Question

In triangle ABC, if $3a=b+c,$ then $\cot \frac{B}{2}\cot \frac{C}{2}$ is equal to:

• A. $\sqrt{3}$
• B. $1$
• C. $2$
• D. $3$

Answer 1

Answer: (C)

$\because$ $3a=b+c$
$\Rightarrow$ $\frac{b+c}{a}=3$
Applying sine rule, we get
$\frac{\sin B+\sin C}{\sin A}=3$
$\Rightarrow$ $\frac{2\sin \frac{B+C}{2}\cos \frac{B-C}{2}}{2\sin \frac{A}{2}\cos \frac{A}{2}}=3$
$\Rightarrow$ $\frac{\cos \frac{A}{2}\cos \frac{B-C}{2}}{\cos \left(\frac{B+C}{2}\right)\cos \frac{A}{2}}=3$
$\Rightarrow$ $\cos \frac{B}{2}\cos \frac{C}{2}+\sin \frac{B}{2}\sin \frac{C}{2}=$
$3\left[\cos \frac{B}{2}\cos \frac{C}{2}-\sin \frac{B}{2}\sin \frac{C}{2}\right]$
$\Rightarrow$ $2\cos \frac{B}{2}\cos \frac{C}{2}=4\sin \frac{B}{2}\sin \frac{C}{2}$
$\Rightarrow$ $\cot \frac{B}{2}\cot \frac{C}{2}=2$
Alternate Solution:
We have, $3a=b+c$ ...(i)
Now, $\cot \frac{B}{2}\cot \frac{C}{2}$
$\Rightarrow$ $\sqrt{\frac{s(s-b)}{(s-a)(s-c)}}.\sqrt{\frac{s(s-c)}{(s-a)(s-b)}}$
$=\frac{s}{s-a}=\frac{\frac{a+b+c}{2}}{\frac{a+b+c}{2}-a}$
$=\frac{a+b+c}{-a+b+c}$
$=\frac{a+3a}{-a+3a}$ [from (i)]
$=\frac{4a}{2a}=2$
☆ ☆ ☆
### GIVEN PROBLEM 1
Quote everything in the triangle problem from "Answer: (C)" down to "have, $3a=b+c$ ...(i)".
### GIVEN PROBLEM 2
In the triangle problem's first solution, which rule is applied to turn $\frac{b+c}{a}=3$ into a ratio of sines?
### GIVEN PROBLEM 3
List every answer choice offered in the triangle problem, with its letter.
☆ ☆ ☆
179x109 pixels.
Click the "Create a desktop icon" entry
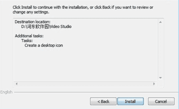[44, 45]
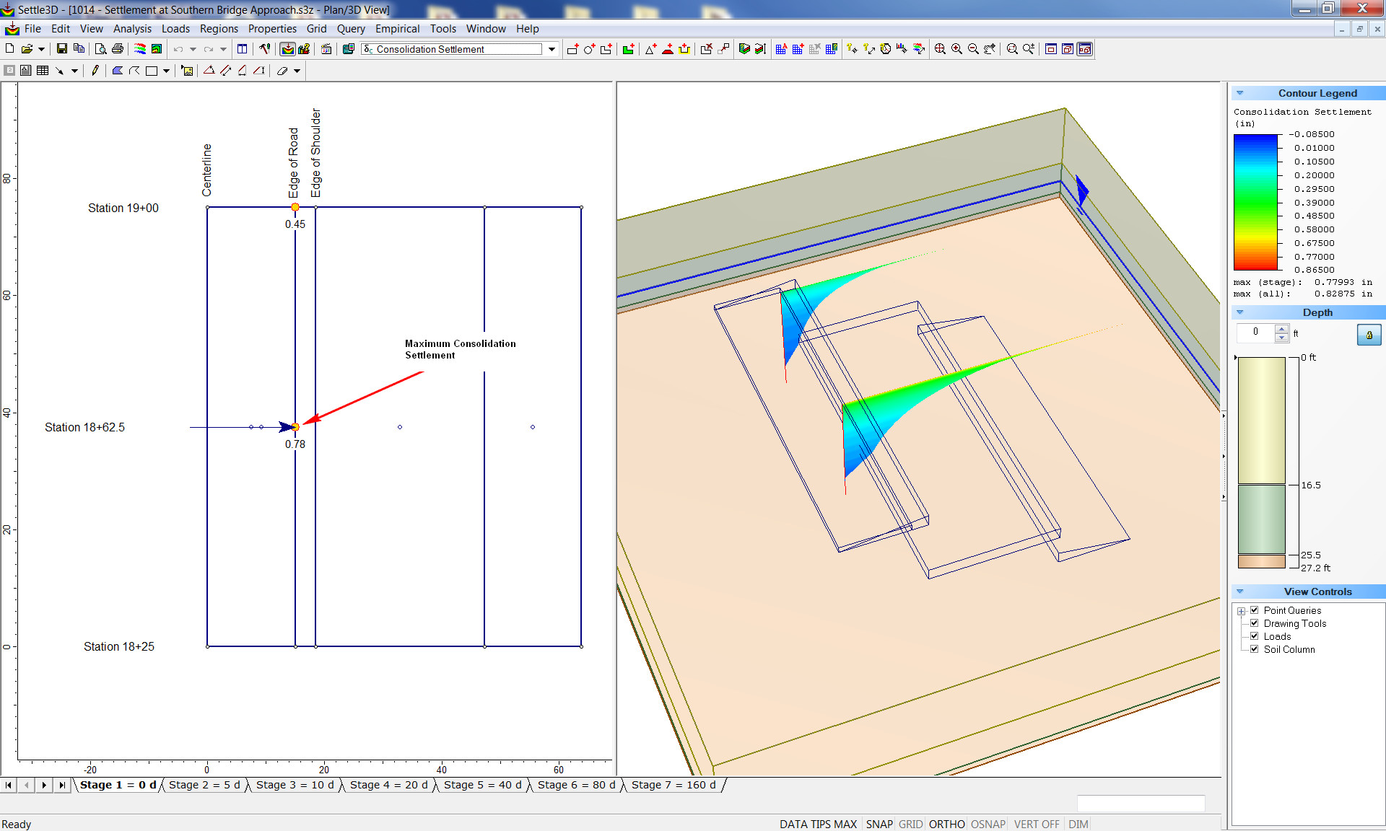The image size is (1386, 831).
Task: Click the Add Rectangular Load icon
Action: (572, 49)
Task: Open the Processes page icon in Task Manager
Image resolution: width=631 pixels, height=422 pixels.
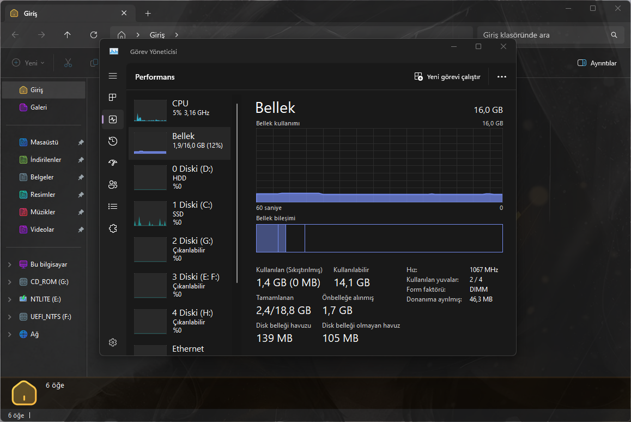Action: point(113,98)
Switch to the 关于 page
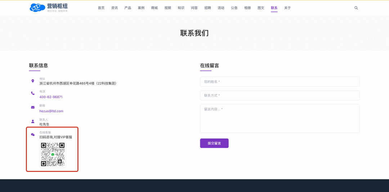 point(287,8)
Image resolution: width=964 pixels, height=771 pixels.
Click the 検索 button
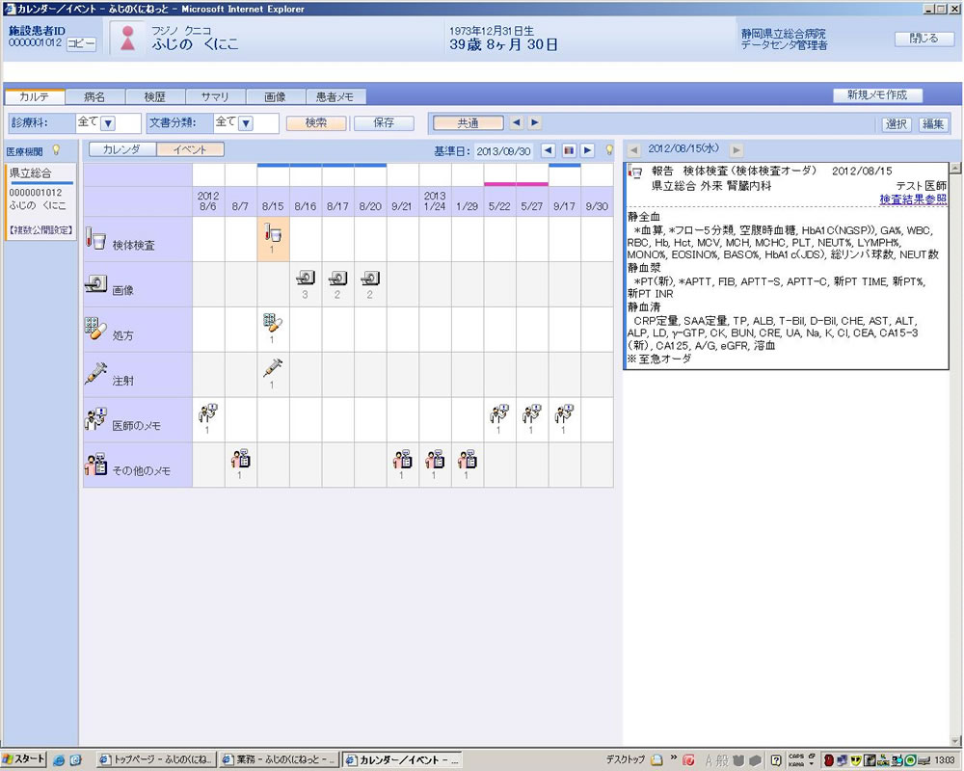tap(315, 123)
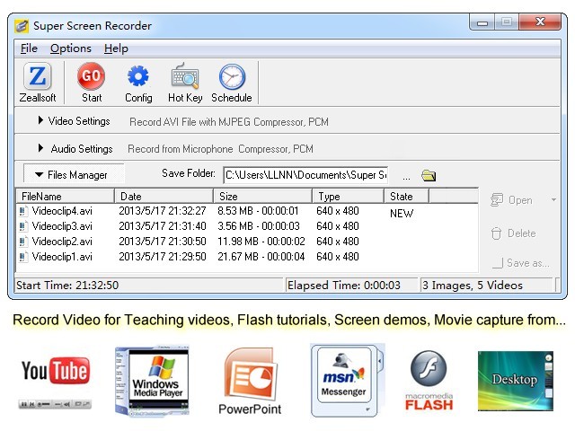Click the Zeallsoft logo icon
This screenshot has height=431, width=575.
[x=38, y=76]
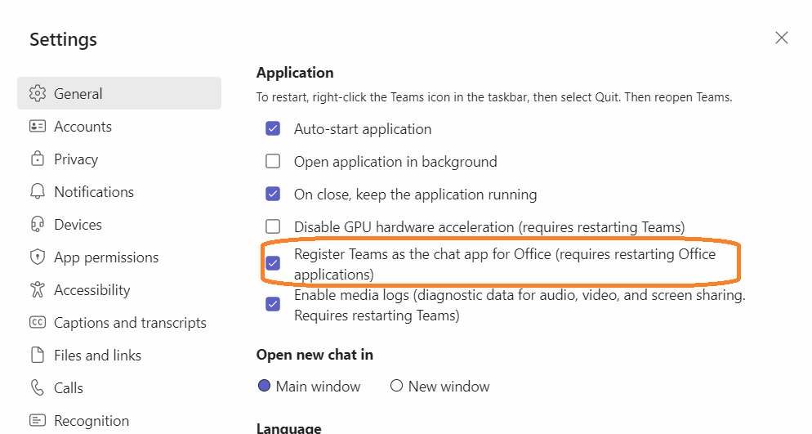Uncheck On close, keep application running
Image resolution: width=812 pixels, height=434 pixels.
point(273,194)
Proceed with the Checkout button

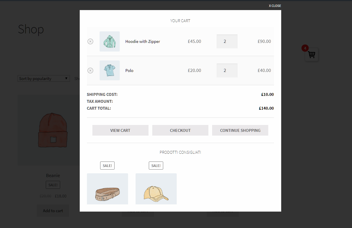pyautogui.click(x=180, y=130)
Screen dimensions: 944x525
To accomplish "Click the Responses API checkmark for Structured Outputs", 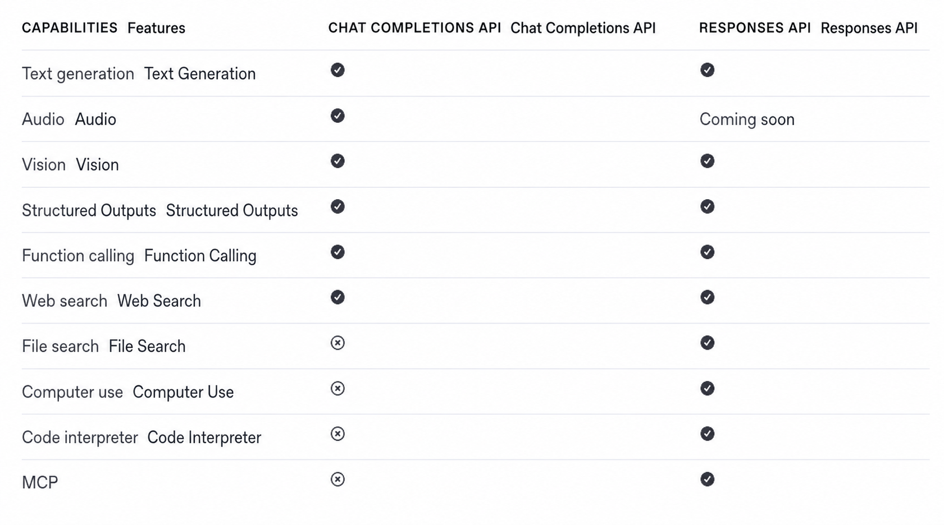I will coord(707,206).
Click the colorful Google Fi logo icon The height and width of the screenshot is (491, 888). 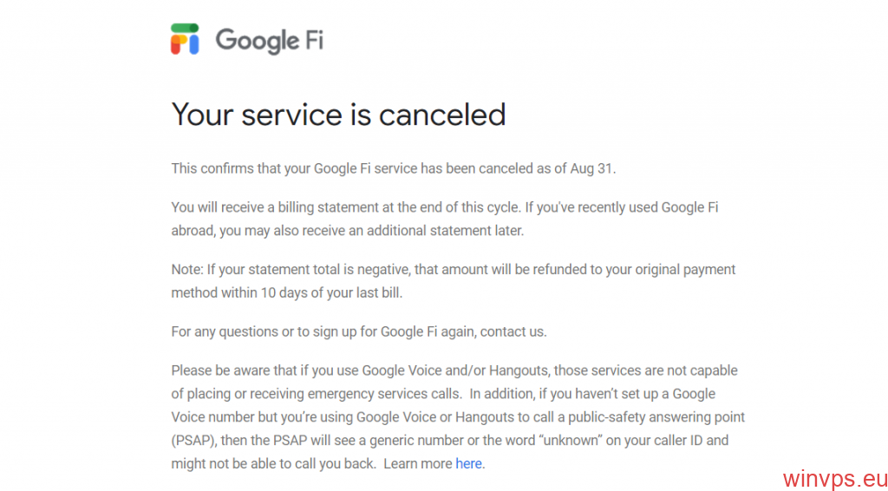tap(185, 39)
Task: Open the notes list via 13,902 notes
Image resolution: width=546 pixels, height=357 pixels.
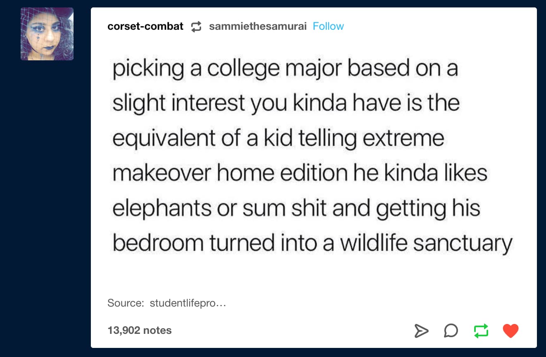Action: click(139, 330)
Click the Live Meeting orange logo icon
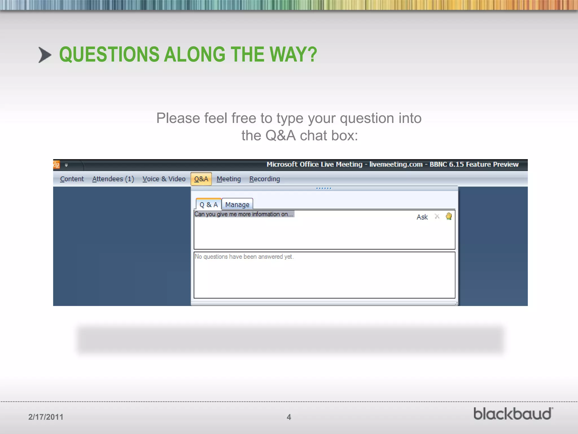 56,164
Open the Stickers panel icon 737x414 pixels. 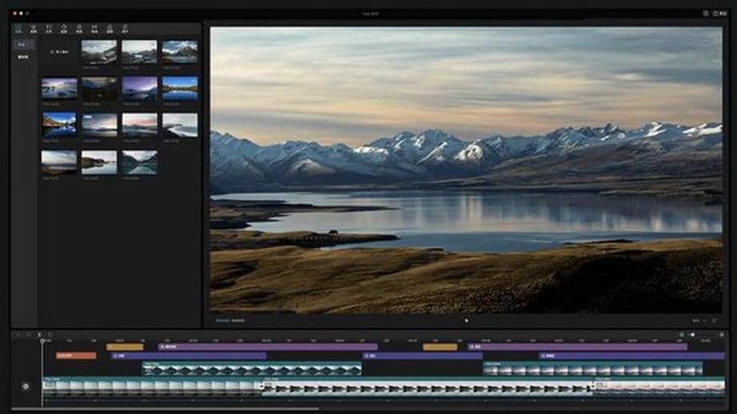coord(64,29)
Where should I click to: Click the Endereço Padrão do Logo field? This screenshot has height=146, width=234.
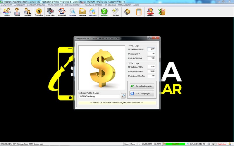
☆ ☆ ☆
### SOLUTION 1
Answer: (C)

$\because$ $3a=b+c$
$\Rightarrow$ $\frac{b+c}{a}=3$
Applying sine rule, we get
$\frac{\sin B+\sin C}{\sin A}=3$
$\Rightarrow$ $\frac{2\sin \frac{B+C}{2}\cos \frac{B-C}{2}}{2\sin \frac{A}{2}\cos \frac{A}{2}}=3$
$\Rightarrow$ $\frac{\cos \frac{A}{2}\cos \frac{B-C}{2}}{\cos \left(\frac{B+C}{2}\right)\cos \frac{A}{2}}=3$
$\Rightarrow$ $\cos \frac{B}{2}\cos \frac{C}{2}+\sin \frac{B}{2}\sin \frac{C}{2}=$
$3\left[\cos \frac{B}{2}\cos \frac{C}{2}-\sin \frac{B}{2}\sin \frac{C}{2}\right]$
$\Rightarrow$ $2\cos \frac{B}{2}\cos \frac{C}{2}=4\sin \frac{B}{2}\sin \frac{C}{2}$
$\Rightarrow$ $\cot \frac{B}{2}\cot \frac{C}{2}=2$
Alternate Solution:
We have, $3a=b+c$ ...(i)

### SOLUTION 2
The sine rule.

### SOLUTION 3
A. √3
B. 1
C. 2
D. 3